PAKs play key roles in liver disorders and thus are considered useful targets for the treatment of liver diseases. PAK inhibitors have been developed and can be divided into two categories depending on the binding sites within PAK molecules, ATP-competitive inhibitors, and allosteric PAK inhibitors
[88][109]. ATP-competitive PAK inhibitors block PAK phosphorylation by targeting the ATP-binding pocket within the kinase domain. This type of PAK inhibitors is further classified into aminopyrazole-based inhibitors, aminopyrimidine-based inhibitors, indolocarbazole-based inhibitors, 2-amino pyrido[2,3-d] pyrimidine-7(8H)-one-based inhibitors, and other ATP-competitive inhibitors. Compared with ATP-competitive PAK inhibitors, allosteric PAK inhibitors have the potential to be more selective and display discriminative inhibitory activity among PAK family proteins
[89][90][110,111].
The studies of the effects of PAK inhibitors in liver disorders are limited (
Figure 34). PAK4 was upregulated and played a critical role in the process of hepatic IRI. Application of an ATP-competitive PAK4 inhibitor ND201651 reduced hepatic IRI
[6]. Another novel specific PAK4 inhibitor, SPA7012, a pyrazolo [3,4-d] pyrimidine derivative, also showed an anti-inflammatory effect on the liver during hepatic IRI
[91][112]. More experimental evidence is necessary for its clinical application.

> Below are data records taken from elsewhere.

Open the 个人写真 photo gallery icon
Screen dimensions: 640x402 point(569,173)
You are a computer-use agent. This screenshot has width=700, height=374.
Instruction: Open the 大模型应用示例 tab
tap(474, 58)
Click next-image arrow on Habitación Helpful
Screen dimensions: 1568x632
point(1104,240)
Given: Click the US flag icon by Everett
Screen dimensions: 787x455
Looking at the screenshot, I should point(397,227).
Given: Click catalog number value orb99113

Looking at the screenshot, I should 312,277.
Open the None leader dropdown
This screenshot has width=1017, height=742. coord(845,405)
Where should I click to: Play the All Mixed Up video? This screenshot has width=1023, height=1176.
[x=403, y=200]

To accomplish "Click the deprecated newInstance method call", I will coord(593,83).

Figure 34. PAK inhibitors applied in liver disorders. Abbreviations: HCC, hepatocellular carcinoma; IRI, ischemia-reperfusion injury; PAK, p21 Activated Kinase; ROS, reactive oxygen species.
IPA-3 is a non-ATP-competitive allosteric inhibitor targeting PAK1 phosphorylation. Since group I PAKs share the same inhibitory domain in the N-terminal sequence, IPA-3 also suppresses the activation of PAK2 and PAK3
[92][113]. Administration of IPA-3 remarkably improved the bile duct ligation and CCl
4-induced fibrosis in mice without hepatotoxicity
[82][100]. IPA-3 suppressed HCC growth by inhibition of PAK1-mediated JNK phosphorylation and NF-κB intranuclear localization
[21].
8. Conclusions
PAKs play pivotal roles in the progression of liver disorders including liver cancer, hepatic IRI, hepatitis, and liver fibrosis. Elevated PAKs expression in liver cancer stimulates tumor growth and metastasis, contributes to therapeutical resistance, and is associated with the poor prognosis of patients. The studies of the effects of PAK1 and PAK4 in hepatic IRI have provided a useful guide for the potential application of PAK inhibitors in clinical settings. PAK1, the most extensively studied PAKs, plays important roles in the occurrence of hepatitis and liver fibrosis through affecting hepatocytes, immune cells, and myofibroblasts. It is worth noting that PAK1 promotes the development of HBV, hepatitis E virus, parasite, and autoimmune-related hepatitis while inhibiting HCV-induced hepatitis. With the increased occurrence of metabolism-related liver disease such as NAFLD, it is becoming important to explore the association between PAKs and liver metabolism and mechanisms involved.